Intensive glucose control after the onset of type 1 diabetes has been suggested to preserve C-peptide production (1–3). In people with type 1 diabetes, sensor-augmented pump (SAP) use improved glycemic control, particularly when used >6 days/week (4). As previously reported, subjects with type 1 diabetes were randomized to either 3 days of in-hospital hybrid closed-loop therapy followed by SAP therapy or usual care (5). In the primary intent-to-treat analysis, no significant differences existed in HbA1c or C-peptide between the two groups at 1 year.
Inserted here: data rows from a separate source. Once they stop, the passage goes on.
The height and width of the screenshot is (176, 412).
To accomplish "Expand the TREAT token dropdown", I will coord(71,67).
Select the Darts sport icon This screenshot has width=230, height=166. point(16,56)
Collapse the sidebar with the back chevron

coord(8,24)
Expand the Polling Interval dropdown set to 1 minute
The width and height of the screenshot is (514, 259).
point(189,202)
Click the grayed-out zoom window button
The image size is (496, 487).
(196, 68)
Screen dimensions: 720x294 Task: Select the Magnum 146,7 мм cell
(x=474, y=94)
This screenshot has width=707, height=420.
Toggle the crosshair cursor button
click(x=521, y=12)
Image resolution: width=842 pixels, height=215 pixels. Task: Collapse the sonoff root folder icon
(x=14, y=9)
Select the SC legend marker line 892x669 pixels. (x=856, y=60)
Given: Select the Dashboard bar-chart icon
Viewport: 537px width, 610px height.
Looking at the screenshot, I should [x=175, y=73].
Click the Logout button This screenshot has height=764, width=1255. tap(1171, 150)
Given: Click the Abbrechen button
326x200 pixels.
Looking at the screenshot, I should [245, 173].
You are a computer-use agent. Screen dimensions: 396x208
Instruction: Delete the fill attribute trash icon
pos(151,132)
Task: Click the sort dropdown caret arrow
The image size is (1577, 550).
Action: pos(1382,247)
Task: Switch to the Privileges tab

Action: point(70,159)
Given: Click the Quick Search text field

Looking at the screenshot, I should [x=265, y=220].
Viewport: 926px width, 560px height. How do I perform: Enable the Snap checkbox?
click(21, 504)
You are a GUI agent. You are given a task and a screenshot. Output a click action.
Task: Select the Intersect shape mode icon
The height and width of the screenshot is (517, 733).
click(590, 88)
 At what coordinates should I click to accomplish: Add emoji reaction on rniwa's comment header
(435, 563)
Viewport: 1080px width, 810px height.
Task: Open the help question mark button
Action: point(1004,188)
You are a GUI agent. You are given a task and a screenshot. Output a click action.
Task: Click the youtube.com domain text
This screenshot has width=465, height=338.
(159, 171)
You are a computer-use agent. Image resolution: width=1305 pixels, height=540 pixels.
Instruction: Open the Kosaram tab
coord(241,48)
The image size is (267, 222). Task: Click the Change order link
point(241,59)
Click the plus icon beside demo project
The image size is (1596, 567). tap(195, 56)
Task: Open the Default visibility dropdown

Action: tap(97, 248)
In our post hoc analysis, we hypothesized that more frequent sensor use in the SAP group would be associated with lower HbA1c levels and preservation of C-peptide production at 1 year.

Subjects in the SAP group (n = 46) were stratified by median SAP use of 12.4 h/day. HbA1c and C-peptide levels were compared at baseline and 3, 6, 9, 12, and 24 months. At 12 months of follow-up, the median HbA1c values for those with SAP use above versus below the median were lower (7.0% [Q1, Q3 6.0, 7.5] vs. 7.7% [7.1, 8.5], P = 0.007).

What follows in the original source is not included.